According to another aspect of the invention, the converter device may further comprise back heat sinker means integrally coupled to the second layer of the thermoelectric module and configured to extract heat from the second layer of the thermoelectric module, said heat sinker means being selected from the group consisting of:

• • a back active heat sink comprising at least one cavity provided with hydraulic connection means configured to receive a flow of a cooling liquid for thermostatically controlling the second layer of the thermoelectric module, the cooling liquid preferably comprising a solution of deionized water and ethylene glycol, more preferably in proportion 50%-50%, or demineralized water,
  • a passive heat exchanger.

It is specific subject-matter of the present invention a process of microfabrication of a converter device for converting energy from electromagnetic radiation, in particular concentrated solar energy, to electrical power, characterised in that the converter device is the just described converter device, whereby the converter device comprises an absorber of electromagnetic radiation, having an outer surface configured to be exposed to electromagnetic radiation and an inner surface and provided with a sub-micrometer periodic surface structure, and a thermionic emitter and a thermionic collector, and in that the process comprises the steps of:

• A. having the absorber,
• B. depositing on said inner surface of the absorber the material of which the thermionic emitter is made, whereby at the end of step B the thermionic emitter is monolithically integrated on said inner surface of the absorber,
• C. making the sub-micrometer periodic surface structure by means of a treatment of the outer surface of the absorber through femto-second laser, whereby a laser beam directly impinges the outer surface of the absorber.

According to another aspect of the invention, step C may be performed with:

• • laser wavelength ranging from 200 to 1000 nanometers, preferably from 550 to 800 nanometers;
  • duration of single laser pulse ranging from 10 to 100 femto-seconds;
  • impingement of the laser beam with an angle with respect to a normal to the outer surface of the absorber ranging from 0° to 60°, preferably with impingement orthogonal to the outer surface of the absorber, i.e. with an angle with respect to the normal to the outer surface of the absorber equal to 0°;
  • laser pulse energy varying within the range 0.01-5.00 mJ/pulse, preferably within the range 0.2-2.0 mJ/pulse;
  • spot focusing having diameter ranging from 5 □m to 1 mm, preferably ranging from 100 □m to 0.5 mm;
  • speed of a translational plate on which the absorber the outer surface of which is treated under the laser beam is mounted varying within the range 0.01-100.00 cm/s, preferably within the range 0.2-3.0 cm/s.

According to a further aspect of the invention, after step A, the following step may be executed:

• D. depositing a layer of refractory metal on one or more side walls of the absorber.

## Extracted data
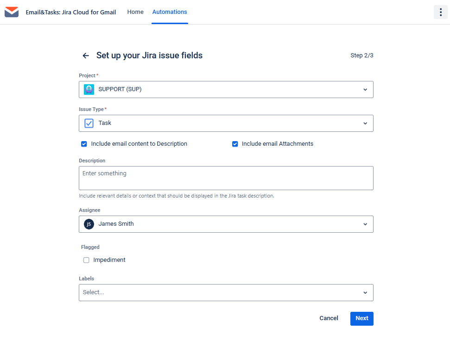Screen dimensions: 450x359
Task: Click the James Smith JS avatar
Action: 89,224
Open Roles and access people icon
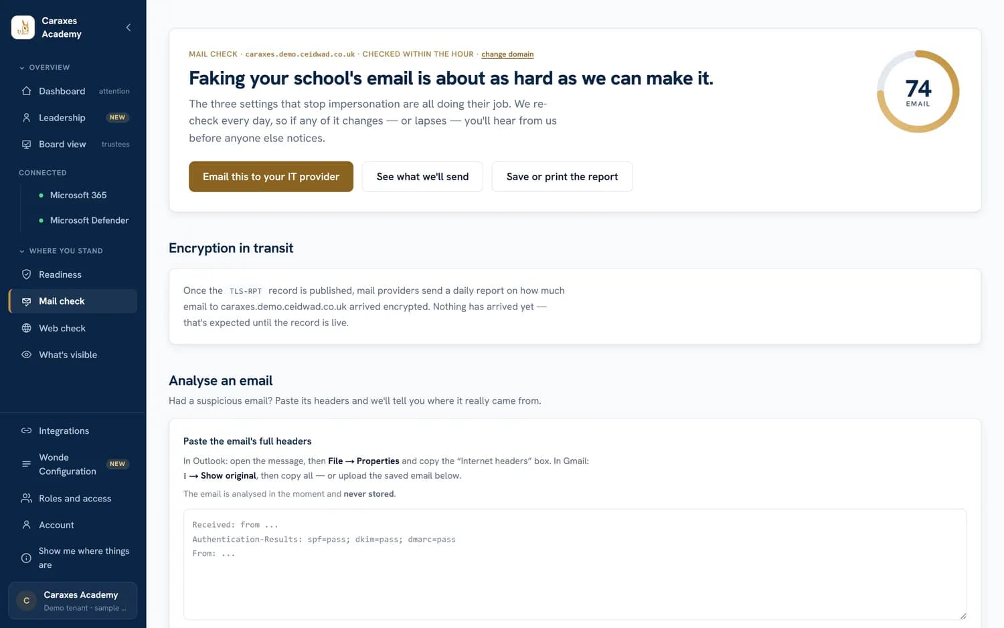Viewport: 1004px width, 628px height. click(27, 498)
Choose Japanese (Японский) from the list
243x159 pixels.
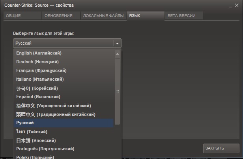click(x=36, y=140)
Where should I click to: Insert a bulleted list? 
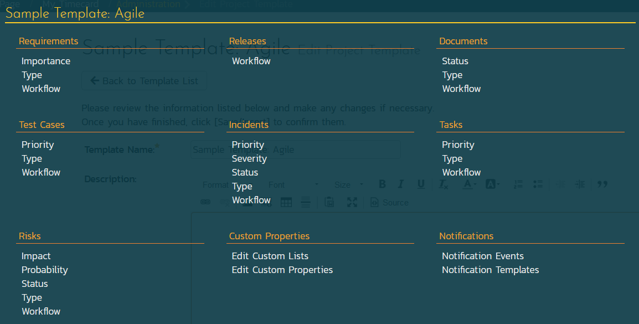click(x=538, y=184)
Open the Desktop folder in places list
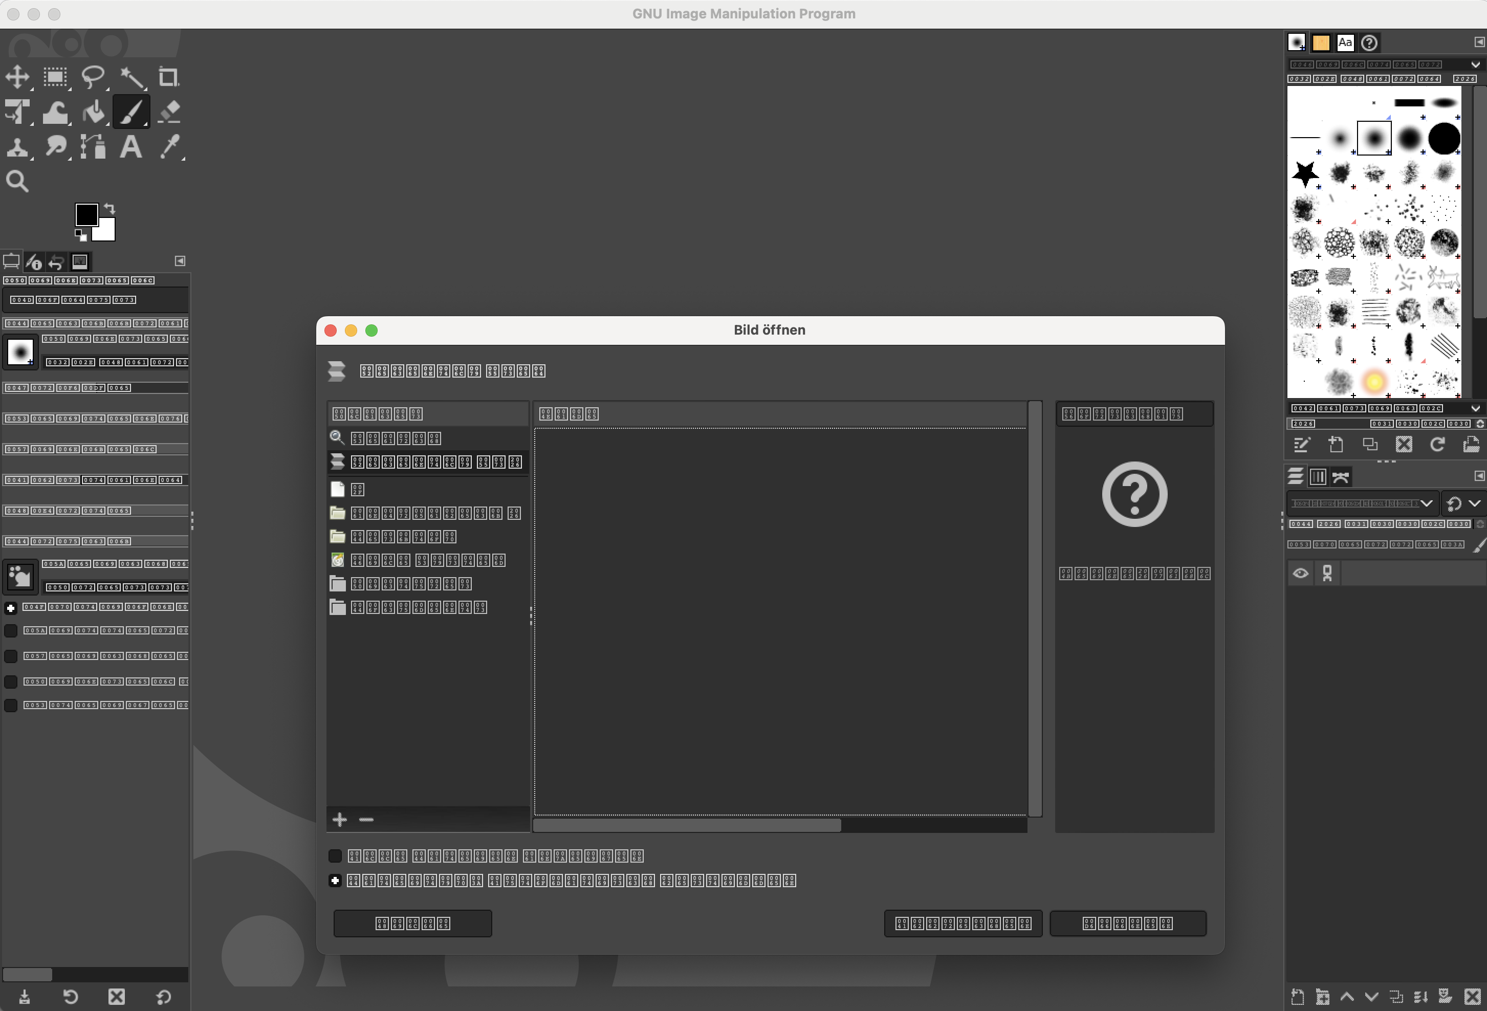The height and width of the screenshot is (1011, 1487). click(x=403, y=536)
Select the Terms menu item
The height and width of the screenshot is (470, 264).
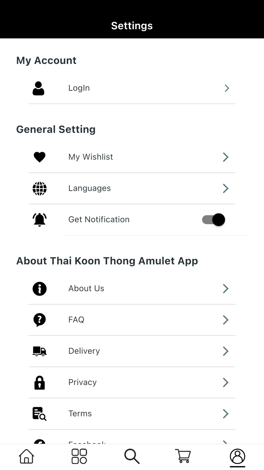[80, 414]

## Task instructions
In the passage shown, why does the cavity of the back active heat sink receive a flow of cooling liquid? Answer in one to three sentences.

## Exercise output
The cooling liquid flows through the cavity to thermostatically control the second layer of the thermoelectric module. This is how the back heat sinker extracts heat from that layer.